With a few other exciting technology partnerships on the horizon, Fraser-Murison feels confident that there will be an exemplary level of industry involvement. When talking, he stressed the importance of these partnerships and specified that it’s “very important that [Queen Mary’s College] tie these relationships around the education side of things – we are going to use them for guest speakers, business models and case studies. Students will be able to get discounts on certain equipment, and they’re also going to help us launch a scholarship for students who have less money than others or those who particularly excel.”
When considering student life after college and the importance of industry experience, Fraser-Murison hopes that: “[the college’s partners] will also be able to provide us with certain work experience opportunities in the students’ second year and possibly provide a pathway for those students who don’t want to progress onto Chichester or Staffordshire University.”
Looking past this September, Fraser-Murison revealed some of the college’s longer-term plans when it comes to esports in education. He explained that once the qualifications were approved and embargoed in January, Queen Mary’s College placed “a £600,000 bid to create our very own esports floor which will be a first within education we believe – certainly at a sixth form level – so that we can go ahead with being the leading esports BTEC provider in the South of England.” He went on to describe how such a facility would aim to provide students with all the equipment and space needed to deliver events and other projects listed in the qualifications’ specification.
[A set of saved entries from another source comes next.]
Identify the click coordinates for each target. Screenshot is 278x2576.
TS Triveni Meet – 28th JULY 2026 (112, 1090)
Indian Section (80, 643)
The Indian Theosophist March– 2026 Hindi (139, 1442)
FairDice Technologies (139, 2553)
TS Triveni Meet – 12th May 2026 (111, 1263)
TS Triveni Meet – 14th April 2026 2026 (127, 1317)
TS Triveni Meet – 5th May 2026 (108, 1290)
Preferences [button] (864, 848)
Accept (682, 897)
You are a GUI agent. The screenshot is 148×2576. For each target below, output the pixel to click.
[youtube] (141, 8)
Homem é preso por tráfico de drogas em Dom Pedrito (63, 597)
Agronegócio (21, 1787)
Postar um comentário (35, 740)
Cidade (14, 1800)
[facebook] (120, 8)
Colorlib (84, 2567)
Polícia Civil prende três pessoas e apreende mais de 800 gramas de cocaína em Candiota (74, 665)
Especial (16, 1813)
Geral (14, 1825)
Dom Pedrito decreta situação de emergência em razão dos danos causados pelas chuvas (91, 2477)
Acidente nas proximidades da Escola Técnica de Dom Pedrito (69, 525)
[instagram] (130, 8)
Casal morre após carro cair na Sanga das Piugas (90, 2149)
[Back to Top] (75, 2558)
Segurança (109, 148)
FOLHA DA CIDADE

Whilst the new qualifications have a few question marks around them, they do appear to be well-rounded and embrace different and important aspects of the industry like broadcasting, events, marketing, and business. One can hope that with the appropriate teaching resources and engagement from industry, tutors will be able to deliver the qualifications to a reasonable standard and do the BEA’s work on the new qualifications some justice.
Despite having little professional experience in esports, it’s great to see Fraser-Murison and the staff at Queen Mary’s College are approaching the new qualifications with enthusiasm. Hopefully, with industry involvement and the framework provided by the qualifications themselves, he will be able to support the next generation of esports professionals on their journey into the industry. If its plans are approved, the college’s esports floor will double-down on Queen Mary’s commitment to esports in education and, hopefully, raise the bar for other institutions to follow suit.